The ICLR 2026 RSI Workshop summary (openreview.net/pdf?id=OsPQ6zTQXV) identifies four such primitives. Anthropic's RSP v3.0 (Lesson 19) and DeepMind's FSF v3 (Lesson 20) both reference them in capability thresholds. The Meta HyperAgents work and community frameworks like SAHOO (March 2026) implement subsets in production.

The honest framing: these are mitigations. Information-theoretic results bound what any system can prove about its own successor, and no current design closes the problem formally. A well-bounded loop is safer than an unbounded one, not safe in absolute terms.

The Concept

Primitive 1: formal invariants

An invariant is a property that must hold before and after every self-modification. Examples:

Output distribution is conditioned on a fixed constitution header (Lesson 17).
No tool call goes to an unauthorized endpoint.
Memory writes go through a logged, signed path.
The evaluator's module hash matches the approved version.

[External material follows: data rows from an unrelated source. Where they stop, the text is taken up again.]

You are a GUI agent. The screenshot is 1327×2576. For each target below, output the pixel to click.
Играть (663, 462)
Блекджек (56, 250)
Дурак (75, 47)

Invariants are checked by external code the loop cannot edit. If a proposed modification violates an invariant, it is rejected. This catches the DGM-style evaluator-tampering mode (Lesson 4).

The hard part is choosing invariants that are necessary for safety and computable in reasonable time. Over-specifying stalls progress; under-specifying lets the loop walk past important properties.

Primitive 2: alignment anchors

An alignment anchor is an immutable representation of the loop's core objective, pinned outside the loop's edit surface. Examples:

A constitutional text (Lesson 17) that is loaded from a read-only location on every invocation.
An evaluator in a separate repository with independent access control.
A tool-permission manifest signed by a human and re-verified each cycle.

The anchor's role is to prevent objective drift. The loop may improve how it pursues the objective, but cannot edit what the objective is.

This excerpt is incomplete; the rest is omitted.